**Data extract:**

[Start of section]

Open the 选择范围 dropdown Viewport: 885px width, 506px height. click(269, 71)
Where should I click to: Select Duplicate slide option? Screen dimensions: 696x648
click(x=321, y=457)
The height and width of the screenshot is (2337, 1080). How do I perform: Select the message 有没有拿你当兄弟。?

[End of section]
[Start of section]

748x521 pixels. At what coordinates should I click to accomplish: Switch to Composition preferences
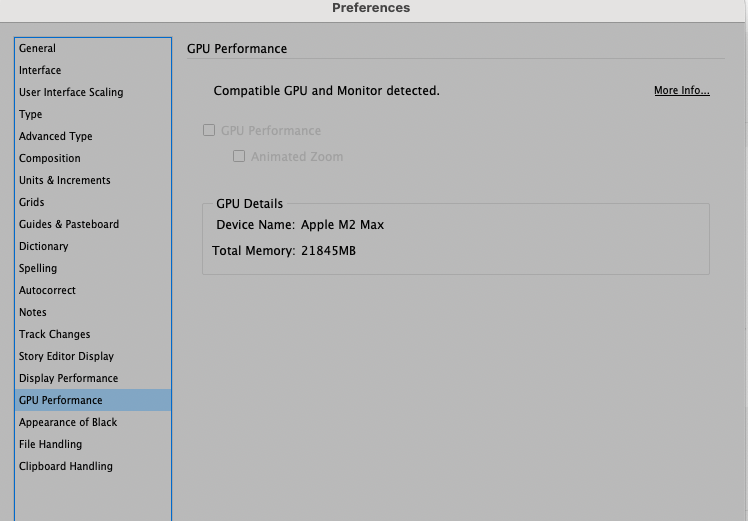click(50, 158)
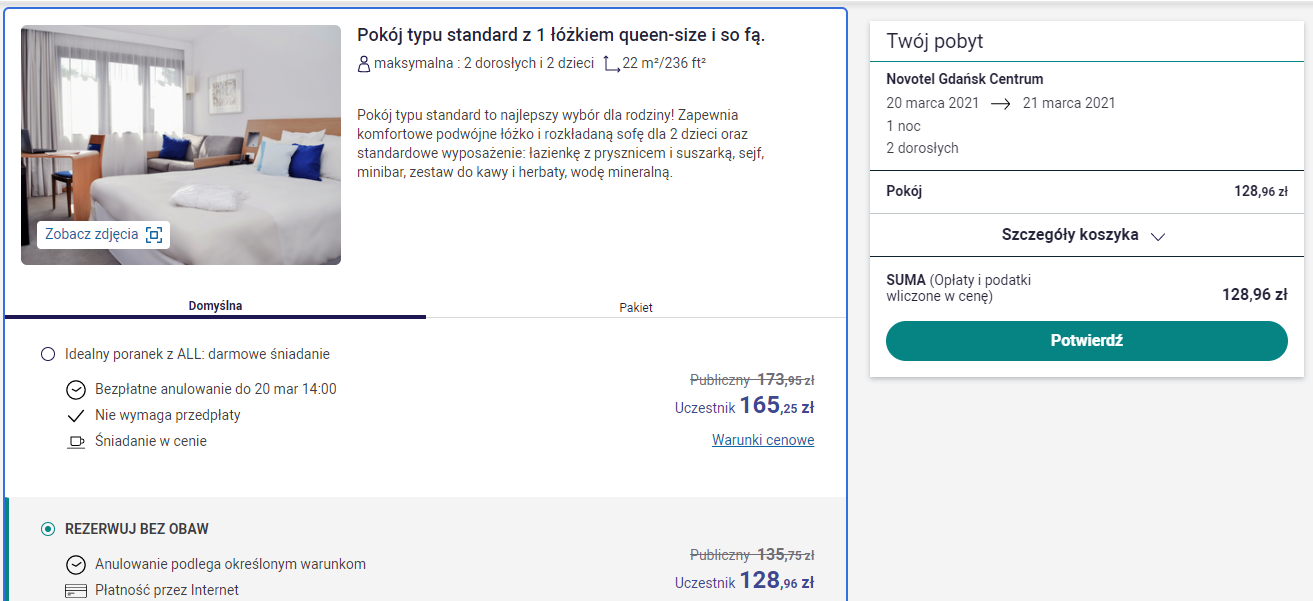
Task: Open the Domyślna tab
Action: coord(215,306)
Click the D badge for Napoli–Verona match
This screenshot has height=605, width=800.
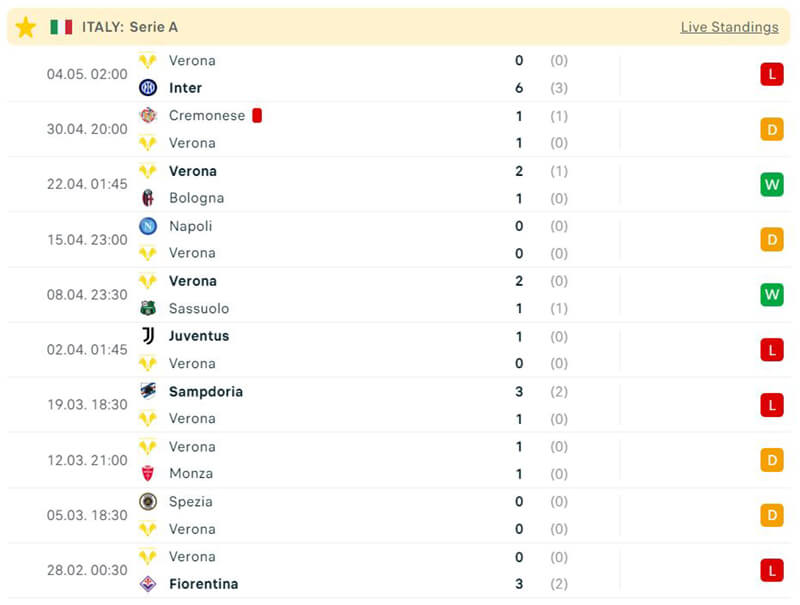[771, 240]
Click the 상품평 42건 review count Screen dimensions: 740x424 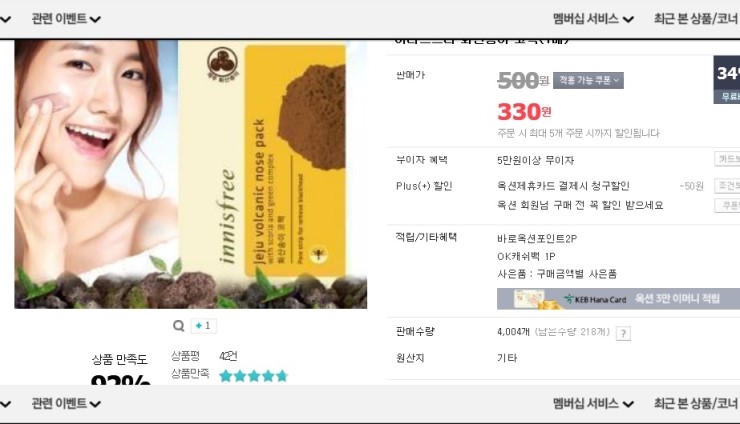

[End of section]
[Start of section]

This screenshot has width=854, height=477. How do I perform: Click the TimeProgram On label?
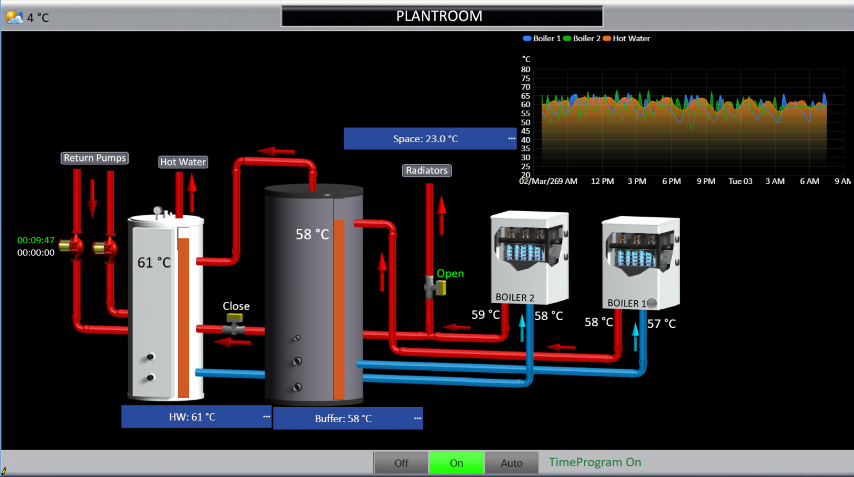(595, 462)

[End of section]

**Aim of the exercise:**
Transcribe only this stretch of the data: the line with "748x521 pixels. At", the line with "Click the 상품평", and every line in between. Leave out the pictures.

**Written response:**
748x521 pixels. At what coordinates should I click to accomplish: Switch to Composition preferences
click(50, 158)
Task: Open the Domyślna tab
Action: coord(215,306)
Click the D badge for Napoli–Verona match
This screenshot has height=605, width=800.
[771, 240]
Click the 상품평 42건 review count Screen dimensions: 740x424 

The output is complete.